Recorded data:
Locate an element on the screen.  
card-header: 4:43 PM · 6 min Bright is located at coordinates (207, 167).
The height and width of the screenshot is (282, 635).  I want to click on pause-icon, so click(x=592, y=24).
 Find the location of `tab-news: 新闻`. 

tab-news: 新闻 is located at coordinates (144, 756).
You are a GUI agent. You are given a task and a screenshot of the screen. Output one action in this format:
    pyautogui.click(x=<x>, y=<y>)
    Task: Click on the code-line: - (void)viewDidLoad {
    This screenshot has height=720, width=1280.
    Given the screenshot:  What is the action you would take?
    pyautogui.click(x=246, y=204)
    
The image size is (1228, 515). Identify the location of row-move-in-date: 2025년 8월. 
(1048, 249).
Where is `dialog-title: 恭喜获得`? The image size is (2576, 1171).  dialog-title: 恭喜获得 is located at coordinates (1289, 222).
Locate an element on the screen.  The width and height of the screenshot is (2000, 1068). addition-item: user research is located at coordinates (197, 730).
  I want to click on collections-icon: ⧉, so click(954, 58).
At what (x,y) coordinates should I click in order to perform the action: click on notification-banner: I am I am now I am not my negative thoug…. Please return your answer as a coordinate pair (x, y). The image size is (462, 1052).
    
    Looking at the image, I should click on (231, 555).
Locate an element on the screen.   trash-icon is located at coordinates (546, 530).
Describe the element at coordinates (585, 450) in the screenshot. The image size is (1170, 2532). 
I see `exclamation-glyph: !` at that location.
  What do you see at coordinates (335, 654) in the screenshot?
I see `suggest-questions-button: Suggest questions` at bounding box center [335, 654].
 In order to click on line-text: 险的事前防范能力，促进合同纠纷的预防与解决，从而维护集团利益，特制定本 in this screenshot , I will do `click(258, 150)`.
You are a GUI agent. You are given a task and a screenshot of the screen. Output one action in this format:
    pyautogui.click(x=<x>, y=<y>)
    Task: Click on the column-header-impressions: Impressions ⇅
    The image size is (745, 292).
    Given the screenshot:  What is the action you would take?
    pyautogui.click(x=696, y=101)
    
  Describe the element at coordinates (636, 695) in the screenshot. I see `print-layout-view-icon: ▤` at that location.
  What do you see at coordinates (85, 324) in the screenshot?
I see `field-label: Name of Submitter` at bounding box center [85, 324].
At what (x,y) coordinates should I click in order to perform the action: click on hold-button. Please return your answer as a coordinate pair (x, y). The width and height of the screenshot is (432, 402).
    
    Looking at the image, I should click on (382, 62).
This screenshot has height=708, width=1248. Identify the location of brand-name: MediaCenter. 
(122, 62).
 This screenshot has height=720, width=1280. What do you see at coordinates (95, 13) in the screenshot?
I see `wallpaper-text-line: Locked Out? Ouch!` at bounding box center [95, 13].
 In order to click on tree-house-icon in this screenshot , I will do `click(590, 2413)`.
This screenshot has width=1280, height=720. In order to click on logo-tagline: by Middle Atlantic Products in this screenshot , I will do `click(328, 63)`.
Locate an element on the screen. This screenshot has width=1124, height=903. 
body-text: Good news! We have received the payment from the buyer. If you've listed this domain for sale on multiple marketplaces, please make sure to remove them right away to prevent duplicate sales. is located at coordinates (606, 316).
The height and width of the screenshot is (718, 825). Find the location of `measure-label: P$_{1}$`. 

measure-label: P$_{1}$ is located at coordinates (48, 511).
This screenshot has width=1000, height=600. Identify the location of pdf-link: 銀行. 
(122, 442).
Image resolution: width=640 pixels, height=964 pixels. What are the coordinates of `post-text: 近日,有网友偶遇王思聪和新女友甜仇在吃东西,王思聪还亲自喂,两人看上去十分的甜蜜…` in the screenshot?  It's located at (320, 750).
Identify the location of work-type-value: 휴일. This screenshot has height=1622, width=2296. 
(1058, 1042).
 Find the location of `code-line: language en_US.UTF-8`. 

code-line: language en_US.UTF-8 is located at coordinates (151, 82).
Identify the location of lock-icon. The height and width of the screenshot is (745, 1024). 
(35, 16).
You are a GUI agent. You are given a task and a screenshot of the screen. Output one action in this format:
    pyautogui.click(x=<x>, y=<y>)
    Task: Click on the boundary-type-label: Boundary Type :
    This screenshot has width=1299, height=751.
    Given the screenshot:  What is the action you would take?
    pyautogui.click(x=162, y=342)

Your objective:
Copy out the entries above unchanged, from the line with "Locate an element on the screen. This" to the line with "(122, 442).", both included.

Answer area:
Locate an element on the screen. This screenshot has width=1124, height=903. 
body-text: Good news! We have received the payment from the buyer. If you've listed this domain for sale on multiple marketplaces, please make sure to remove them right away to prevent duplicate sales. is located at coordinates (606, 316).
The height and width of the screenshot is (718, 825). Find the location of `measure-label: P$_{1}$`. 

measure-label: P$_{1}$ is located at coordinates (48, 511).
This screenshot has width=1000, height=600. Identify the location of pdf-link: 銀行. 
(122, 442).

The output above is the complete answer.